* _Data supplied_
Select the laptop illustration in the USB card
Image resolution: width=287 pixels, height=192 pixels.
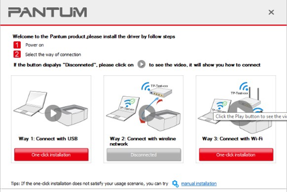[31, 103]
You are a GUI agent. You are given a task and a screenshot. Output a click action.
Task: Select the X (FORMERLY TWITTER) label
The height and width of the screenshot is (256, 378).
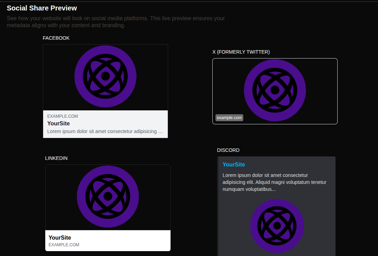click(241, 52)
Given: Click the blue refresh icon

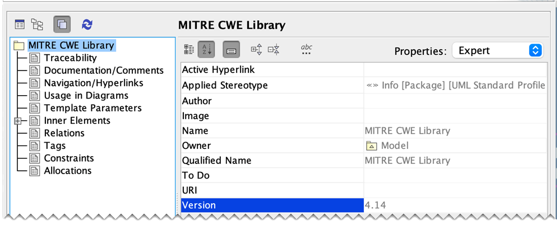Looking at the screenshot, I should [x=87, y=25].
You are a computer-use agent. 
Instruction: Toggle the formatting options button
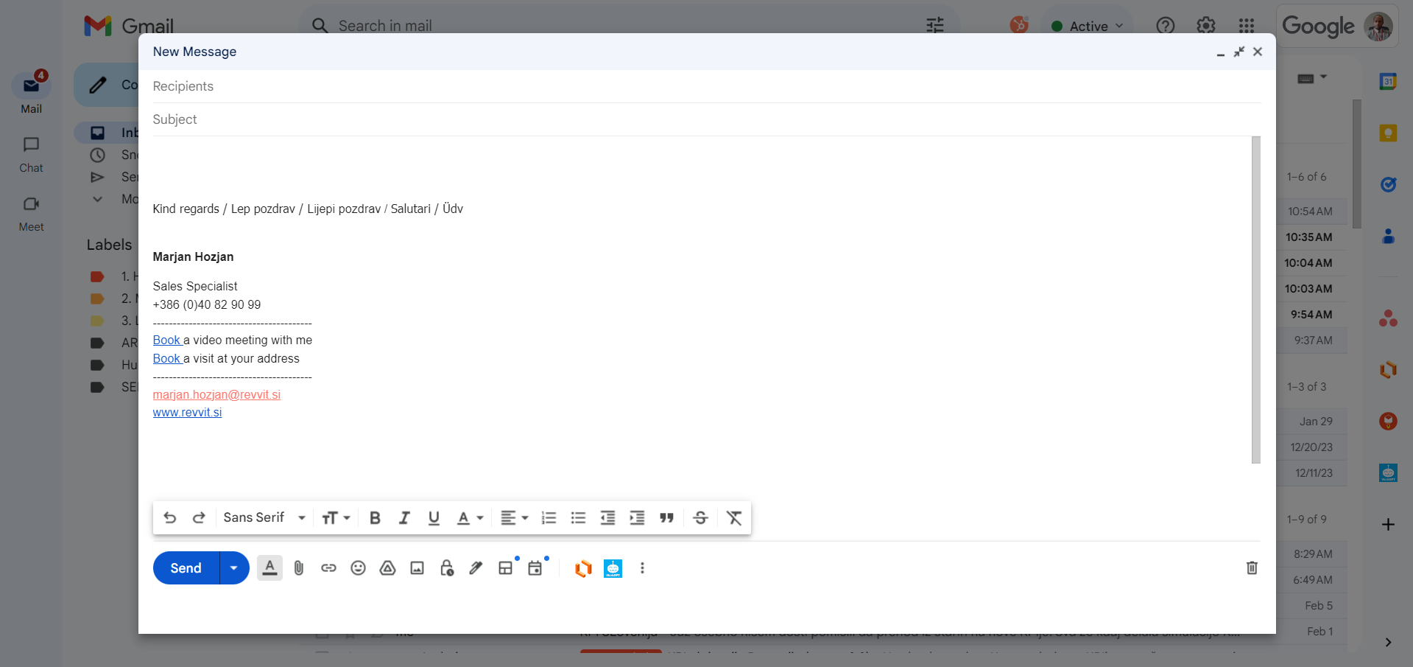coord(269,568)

* _Directive_
Render every line of the items above as a Markdown table with the columns Row and Line, numbering each row. Skip blank lines and omit the pictures.

* _Output of the task_
| Row | Line |
|---|---|
| 1 | Select the laptop illustration in the USB card |
| 2 | Image resolution: width=287 pixels, height=192 pixels. |
| 3 | [31, 103] |
| 4 | You are a GUI agent. You are given a task and a screenshot. Output a click action. |
| 5 | Task: Select the X (FORMERLY TWITTER) label |
| 6 | The height and width of the screenshot is (256, 378). |
| 7 | click(241, 52) |
| 8 | Given: Click the blue refresh icon |
| 9 | Looking at the screenshot, I should [x=87, y=25]. |
| 10 | You are a computer-use agent.  |
| 11 | Instruction: Toggle the formatting options button |
| 12 | coord(269,568) |